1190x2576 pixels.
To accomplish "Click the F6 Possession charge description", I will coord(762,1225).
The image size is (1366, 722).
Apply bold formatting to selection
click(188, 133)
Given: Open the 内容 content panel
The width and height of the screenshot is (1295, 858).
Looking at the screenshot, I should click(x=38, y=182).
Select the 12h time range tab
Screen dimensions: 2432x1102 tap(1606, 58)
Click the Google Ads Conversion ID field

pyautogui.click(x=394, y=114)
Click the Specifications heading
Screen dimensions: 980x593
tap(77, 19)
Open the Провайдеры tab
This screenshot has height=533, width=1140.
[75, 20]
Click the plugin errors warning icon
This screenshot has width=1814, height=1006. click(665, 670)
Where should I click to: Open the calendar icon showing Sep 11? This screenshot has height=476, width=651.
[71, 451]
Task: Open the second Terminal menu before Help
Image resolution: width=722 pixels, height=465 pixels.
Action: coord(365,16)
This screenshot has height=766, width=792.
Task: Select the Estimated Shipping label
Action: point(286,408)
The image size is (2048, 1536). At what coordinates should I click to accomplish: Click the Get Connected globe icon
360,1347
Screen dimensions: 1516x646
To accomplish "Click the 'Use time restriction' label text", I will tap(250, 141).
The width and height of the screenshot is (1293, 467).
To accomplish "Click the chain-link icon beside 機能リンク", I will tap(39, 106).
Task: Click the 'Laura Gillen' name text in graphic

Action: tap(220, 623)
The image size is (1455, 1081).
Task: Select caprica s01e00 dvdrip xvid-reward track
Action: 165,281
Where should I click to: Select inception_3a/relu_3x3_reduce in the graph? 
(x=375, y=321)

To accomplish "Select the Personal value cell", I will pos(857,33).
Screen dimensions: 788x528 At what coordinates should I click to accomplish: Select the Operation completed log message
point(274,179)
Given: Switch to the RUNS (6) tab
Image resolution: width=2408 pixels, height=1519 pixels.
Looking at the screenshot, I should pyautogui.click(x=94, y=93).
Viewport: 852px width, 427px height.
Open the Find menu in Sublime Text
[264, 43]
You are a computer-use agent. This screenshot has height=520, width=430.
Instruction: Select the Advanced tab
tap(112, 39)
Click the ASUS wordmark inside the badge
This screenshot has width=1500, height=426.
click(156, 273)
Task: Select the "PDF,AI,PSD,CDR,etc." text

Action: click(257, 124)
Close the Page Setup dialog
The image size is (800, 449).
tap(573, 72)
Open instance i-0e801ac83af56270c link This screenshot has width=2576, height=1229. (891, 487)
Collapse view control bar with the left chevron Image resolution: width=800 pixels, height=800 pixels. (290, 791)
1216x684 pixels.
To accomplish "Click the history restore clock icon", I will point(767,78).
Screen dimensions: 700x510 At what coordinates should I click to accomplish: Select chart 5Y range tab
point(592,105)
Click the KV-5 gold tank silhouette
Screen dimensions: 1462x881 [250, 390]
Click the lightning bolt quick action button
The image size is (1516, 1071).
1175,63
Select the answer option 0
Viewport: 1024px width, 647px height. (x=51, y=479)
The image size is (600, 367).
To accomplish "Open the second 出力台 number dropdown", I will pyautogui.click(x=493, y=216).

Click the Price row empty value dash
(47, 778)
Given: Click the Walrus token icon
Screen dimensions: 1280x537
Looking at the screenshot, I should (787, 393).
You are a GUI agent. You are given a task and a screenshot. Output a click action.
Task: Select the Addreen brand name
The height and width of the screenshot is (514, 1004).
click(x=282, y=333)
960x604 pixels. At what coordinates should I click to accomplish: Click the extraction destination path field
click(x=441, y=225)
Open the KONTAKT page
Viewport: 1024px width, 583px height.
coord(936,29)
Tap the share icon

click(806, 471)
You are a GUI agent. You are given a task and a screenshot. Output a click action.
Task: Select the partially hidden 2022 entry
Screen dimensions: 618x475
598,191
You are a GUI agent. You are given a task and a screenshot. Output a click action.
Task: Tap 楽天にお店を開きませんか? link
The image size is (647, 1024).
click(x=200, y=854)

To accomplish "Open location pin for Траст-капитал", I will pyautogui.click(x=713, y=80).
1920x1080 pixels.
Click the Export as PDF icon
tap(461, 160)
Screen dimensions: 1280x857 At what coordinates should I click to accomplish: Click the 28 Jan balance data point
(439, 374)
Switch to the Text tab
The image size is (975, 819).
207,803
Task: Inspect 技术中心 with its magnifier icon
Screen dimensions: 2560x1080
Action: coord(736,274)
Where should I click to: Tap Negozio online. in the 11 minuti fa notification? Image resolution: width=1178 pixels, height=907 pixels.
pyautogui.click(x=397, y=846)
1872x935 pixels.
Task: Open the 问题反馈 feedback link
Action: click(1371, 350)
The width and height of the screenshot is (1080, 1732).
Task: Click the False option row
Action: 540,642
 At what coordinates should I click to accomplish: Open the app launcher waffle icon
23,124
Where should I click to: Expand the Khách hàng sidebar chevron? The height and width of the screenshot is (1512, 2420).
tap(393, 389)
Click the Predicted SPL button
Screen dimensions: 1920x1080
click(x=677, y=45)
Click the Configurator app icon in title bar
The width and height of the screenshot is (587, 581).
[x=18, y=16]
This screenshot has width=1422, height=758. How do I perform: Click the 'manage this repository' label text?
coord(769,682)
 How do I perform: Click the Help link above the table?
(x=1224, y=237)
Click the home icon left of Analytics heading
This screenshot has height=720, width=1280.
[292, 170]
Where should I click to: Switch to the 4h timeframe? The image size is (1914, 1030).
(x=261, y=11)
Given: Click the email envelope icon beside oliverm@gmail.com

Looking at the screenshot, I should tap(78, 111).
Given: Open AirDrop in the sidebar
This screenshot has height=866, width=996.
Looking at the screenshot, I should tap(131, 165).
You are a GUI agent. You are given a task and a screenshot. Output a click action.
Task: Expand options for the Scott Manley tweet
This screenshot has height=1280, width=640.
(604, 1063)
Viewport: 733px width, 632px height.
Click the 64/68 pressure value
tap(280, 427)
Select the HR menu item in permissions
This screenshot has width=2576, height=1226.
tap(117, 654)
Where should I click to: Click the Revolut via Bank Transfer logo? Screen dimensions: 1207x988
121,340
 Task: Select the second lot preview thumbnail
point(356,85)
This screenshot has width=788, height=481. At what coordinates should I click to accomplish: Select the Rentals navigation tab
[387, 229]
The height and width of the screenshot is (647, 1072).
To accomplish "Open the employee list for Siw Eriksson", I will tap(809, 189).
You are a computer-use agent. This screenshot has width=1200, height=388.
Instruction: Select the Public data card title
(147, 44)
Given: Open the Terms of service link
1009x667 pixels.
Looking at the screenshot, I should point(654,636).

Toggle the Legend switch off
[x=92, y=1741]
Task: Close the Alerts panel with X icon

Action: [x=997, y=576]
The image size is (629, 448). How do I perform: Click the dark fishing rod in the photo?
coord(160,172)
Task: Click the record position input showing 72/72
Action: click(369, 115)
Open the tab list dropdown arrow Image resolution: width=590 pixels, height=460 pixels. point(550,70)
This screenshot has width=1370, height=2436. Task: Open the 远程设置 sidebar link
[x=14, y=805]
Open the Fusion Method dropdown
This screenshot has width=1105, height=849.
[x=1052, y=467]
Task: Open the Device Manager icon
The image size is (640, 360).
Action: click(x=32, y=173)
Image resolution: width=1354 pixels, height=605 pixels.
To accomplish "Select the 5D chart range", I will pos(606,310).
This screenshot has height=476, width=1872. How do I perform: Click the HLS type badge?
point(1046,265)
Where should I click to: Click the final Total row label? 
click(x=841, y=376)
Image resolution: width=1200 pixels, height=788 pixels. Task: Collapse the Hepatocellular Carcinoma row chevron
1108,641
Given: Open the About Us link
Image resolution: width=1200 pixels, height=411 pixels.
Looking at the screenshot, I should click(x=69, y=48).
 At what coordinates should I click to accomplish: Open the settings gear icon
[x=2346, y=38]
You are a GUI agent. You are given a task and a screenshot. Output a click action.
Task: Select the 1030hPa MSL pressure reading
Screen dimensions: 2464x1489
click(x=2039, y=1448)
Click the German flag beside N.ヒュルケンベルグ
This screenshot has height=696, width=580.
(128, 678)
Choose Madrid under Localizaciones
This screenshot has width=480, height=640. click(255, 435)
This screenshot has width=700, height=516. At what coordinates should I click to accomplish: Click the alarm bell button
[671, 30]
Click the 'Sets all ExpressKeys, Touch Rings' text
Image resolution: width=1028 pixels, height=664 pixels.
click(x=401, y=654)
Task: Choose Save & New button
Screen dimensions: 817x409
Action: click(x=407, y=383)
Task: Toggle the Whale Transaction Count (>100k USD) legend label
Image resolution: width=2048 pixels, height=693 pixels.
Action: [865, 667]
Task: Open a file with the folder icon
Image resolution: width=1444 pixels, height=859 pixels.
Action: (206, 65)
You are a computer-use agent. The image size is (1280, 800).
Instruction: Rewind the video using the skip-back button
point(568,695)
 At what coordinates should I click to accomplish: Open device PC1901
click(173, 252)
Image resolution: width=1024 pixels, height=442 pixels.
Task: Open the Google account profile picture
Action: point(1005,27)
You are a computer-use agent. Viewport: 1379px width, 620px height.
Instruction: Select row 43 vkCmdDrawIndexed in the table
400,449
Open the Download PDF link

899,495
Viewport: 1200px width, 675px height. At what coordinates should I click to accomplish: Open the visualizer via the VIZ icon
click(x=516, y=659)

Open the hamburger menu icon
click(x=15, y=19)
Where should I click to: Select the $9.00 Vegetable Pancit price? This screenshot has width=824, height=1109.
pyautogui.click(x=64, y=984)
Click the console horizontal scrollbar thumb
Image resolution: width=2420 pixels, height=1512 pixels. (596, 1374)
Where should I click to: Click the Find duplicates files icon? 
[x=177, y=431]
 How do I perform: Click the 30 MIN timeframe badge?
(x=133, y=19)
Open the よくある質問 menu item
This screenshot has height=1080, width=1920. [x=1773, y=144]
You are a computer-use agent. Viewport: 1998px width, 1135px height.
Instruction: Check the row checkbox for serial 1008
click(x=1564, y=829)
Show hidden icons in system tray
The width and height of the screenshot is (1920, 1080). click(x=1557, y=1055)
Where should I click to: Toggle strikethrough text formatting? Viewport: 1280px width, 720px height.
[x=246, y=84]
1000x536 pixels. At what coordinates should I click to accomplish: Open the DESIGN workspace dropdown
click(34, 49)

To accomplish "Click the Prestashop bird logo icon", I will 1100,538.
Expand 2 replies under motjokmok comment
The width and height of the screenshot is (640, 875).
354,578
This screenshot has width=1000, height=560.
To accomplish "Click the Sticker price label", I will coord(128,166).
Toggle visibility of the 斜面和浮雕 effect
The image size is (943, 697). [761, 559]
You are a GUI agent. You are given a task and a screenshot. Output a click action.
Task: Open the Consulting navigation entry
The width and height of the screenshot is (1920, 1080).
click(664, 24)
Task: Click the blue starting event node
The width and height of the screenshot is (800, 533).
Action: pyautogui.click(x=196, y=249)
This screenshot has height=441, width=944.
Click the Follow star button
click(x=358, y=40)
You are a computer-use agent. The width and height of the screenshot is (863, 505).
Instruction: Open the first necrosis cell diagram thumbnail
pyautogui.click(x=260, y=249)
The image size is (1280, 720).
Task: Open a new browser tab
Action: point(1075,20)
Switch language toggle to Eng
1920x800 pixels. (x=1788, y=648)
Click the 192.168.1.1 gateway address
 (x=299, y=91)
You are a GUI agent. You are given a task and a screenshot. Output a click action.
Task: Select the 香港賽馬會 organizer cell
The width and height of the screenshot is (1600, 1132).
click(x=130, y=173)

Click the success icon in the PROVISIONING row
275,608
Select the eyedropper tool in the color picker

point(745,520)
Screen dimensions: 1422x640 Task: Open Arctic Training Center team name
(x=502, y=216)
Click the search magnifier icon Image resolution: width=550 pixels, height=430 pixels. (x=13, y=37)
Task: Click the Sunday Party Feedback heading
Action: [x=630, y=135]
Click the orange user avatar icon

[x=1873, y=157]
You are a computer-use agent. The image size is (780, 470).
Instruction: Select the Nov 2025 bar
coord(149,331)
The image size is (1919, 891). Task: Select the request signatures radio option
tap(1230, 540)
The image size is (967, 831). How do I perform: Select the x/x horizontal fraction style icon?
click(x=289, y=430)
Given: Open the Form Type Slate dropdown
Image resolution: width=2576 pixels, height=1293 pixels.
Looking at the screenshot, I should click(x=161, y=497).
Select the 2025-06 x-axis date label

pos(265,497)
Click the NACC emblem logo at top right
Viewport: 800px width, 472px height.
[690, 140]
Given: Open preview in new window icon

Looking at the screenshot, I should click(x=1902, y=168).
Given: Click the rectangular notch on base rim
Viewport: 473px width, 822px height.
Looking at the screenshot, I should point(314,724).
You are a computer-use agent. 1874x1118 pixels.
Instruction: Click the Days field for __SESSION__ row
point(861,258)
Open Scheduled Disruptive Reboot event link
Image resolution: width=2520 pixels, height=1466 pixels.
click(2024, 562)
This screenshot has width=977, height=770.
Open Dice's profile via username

Required work:
Rewrite the records from the line with "Open the KONTAKT page" up to and including the line with "click(x=200, y=854)", renaming every "screenshot" as "screen image" and leaving all else unchanged.

Completed task:
Open the KONTAKT page
Viewport: 1024px width, 583px height.
coord(936,29)
Tap the share icon

click(806, 471)
You are a GUI agent. You are given a task and a screen image. Output a click action.
Task: Select the partially hidden 2022 entry
Screen dimensions: 618x475
598,191
You are a GUI agent. You are given a task and a screen image. Output a click action.
Task: Tap 楽天にお店を開きませんか? link
The image size is (647, 1024).
click(x=200, y=854)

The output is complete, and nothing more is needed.